Quoted passage Block Start

Monitoring Parameters
Level of sedation, respiratory rate, heart rate, blood pressure, oxygen saturation (ie, pulse oximetry).
Critically ill patients: Assess and adjust sedation according to scoring system (Richmond Agitation-Sedation Scale [RASS] or Sedation-Agitation Scale [SAS]) (SCCM [Devlin 2018]).
Pregnancy
Pregnancy Considerations
Midazolam crosses the placenta and can be detected in the serum of the umbilical vein and artery, as well as the amniotic fluid.
Teratogenic effects have been observed with some benzodiazepines; however, additional studies are needed. The incidence of premature birth and low birth weights may be increased following maternal use of benzodiazepines; hypoglycemia and respiratory problems in the neonate may occur following exposure late in pregnancy. Neonatal withdrawal symptoms may occur within days to weeks after birth and "floppy infant syndrome" (which also includes withdrawal symptoms) have been reported with some benzodiazepines (Bergman 1992; Iqbal 2002; Wikner 2007).

Quoted passage Block End
Source data Block Start

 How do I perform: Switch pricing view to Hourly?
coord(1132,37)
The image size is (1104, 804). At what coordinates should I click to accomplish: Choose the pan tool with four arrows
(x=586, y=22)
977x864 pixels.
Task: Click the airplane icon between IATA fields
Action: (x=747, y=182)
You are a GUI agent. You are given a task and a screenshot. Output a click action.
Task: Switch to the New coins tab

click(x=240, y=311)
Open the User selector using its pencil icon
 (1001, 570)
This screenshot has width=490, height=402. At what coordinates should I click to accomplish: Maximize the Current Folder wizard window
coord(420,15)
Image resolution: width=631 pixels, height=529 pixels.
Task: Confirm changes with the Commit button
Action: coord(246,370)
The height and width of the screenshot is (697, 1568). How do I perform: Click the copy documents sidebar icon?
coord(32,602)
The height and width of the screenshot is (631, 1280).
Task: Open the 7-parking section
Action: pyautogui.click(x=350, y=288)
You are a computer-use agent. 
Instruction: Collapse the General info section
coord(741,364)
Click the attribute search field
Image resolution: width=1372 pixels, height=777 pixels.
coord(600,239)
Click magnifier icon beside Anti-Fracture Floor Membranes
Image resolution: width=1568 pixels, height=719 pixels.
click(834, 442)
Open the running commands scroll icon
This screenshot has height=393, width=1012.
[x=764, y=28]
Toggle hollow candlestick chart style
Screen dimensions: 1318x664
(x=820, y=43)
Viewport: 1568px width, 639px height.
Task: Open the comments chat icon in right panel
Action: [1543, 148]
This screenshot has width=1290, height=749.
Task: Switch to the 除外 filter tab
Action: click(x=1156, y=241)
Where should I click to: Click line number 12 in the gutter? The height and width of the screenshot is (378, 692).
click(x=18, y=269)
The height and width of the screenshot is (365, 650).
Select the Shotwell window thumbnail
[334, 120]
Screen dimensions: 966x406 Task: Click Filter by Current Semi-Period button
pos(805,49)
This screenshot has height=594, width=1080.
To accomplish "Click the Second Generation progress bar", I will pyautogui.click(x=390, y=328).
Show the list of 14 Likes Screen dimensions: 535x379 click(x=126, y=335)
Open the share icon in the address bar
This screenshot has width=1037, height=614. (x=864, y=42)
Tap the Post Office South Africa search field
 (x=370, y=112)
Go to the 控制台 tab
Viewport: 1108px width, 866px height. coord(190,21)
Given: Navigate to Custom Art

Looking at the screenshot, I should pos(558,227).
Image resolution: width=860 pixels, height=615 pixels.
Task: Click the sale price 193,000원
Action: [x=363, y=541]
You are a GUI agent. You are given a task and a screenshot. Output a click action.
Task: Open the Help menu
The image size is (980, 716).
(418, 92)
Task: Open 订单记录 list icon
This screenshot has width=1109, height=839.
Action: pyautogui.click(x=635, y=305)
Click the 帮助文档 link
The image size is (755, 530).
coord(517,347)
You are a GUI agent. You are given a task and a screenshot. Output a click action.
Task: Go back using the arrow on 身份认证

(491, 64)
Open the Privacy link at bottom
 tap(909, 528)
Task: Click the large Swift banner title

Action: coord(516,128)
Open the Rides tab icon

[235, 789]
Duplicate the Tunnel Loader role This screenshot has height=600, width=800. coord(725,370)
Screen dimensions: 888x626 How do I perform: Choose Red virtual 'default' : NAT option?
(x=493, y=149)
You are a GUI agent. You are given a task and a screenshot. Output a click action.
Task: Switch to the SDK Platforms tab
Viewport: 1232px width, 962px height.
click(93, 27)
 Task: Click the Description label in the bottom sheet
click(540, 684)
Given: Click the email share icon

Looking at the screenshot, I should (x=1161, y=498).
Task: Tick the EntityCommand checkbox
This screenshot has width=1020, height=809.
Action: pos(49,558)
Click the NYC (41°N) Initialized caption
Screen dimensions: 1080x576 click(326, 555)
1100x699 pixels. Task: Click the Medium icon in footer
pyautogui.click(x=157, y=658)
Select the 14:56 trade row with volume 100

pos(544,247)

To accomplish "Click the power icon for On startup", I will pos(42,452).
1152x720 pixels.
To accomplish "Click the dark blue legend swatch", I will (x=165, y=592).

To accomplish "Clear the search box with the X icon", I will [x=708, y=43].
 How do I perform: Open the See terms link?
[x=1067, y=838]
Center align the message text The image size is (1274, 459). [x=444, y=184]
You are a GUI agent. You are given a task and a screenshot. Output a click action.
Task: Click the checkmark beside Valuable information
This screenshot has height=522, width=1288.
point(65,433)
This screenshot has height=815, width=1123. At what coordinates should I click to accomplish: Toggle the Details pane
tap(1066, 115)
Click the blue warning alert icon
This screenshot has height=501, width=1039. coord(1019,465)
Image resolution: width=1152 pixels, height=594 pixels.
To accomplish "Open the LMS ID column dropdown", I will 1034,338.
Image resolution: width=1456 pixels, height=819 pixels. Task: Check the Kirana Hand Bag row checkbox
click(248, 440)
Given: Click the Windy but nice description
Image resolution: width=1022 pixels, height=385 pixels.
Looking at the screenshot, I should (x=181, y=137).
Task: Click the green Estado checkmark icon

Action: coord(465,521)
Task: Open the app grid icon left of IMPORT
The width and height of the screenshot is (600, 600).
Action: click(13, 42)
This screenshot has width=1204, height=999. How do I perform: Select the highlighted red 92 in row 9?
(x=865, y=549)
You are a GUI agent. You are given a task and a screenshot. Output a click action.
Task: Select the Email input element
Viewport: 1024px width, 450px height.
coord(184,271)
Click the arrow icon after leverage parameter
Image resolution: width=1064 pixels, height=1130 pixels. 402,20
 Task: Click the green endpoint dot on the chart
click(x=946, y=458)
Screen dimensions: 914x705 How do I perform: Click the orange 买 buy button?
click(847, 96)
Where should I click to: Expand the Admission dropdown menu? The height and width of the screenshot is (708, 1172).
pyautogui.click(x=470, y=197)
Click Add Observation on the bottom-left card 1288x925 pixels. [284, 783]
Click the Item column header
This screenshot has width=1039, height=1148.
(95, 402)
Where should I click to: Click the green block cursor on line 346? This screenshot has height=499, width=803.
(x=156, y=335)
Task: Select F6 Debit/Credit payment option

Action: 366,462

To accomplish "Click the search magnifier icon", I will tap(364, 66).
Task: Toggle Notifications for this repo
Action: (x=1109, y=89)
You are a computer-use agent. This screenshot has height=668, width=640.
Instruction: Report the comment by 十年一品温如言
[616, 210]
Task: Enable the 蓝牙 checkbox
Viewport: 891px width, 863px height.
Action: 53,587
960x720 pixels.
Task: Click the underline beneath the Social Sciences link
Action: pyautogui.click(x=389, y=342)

Source data Block End

* [Task instructions]
From the midazolam text, answer each question.
(a) Which two scoring systems are named for assessing and adjusting sedation in critically ill patients?
(b) Apart from the serum of the umbilical vein and artery, where else can midazolam be detected?
(c) Within what time frame after birth may neonatal withdrawal symptoms occur?
Rely only on the midazolam text and not on the listing.

* [Exercise solution]
(a) The Richmond Agitation-Sedation Scale (RASS) and the Sedation-Agitation Scale (SAS).
(b) In the amniotic fluid.
(c) Within days to weeks after birth.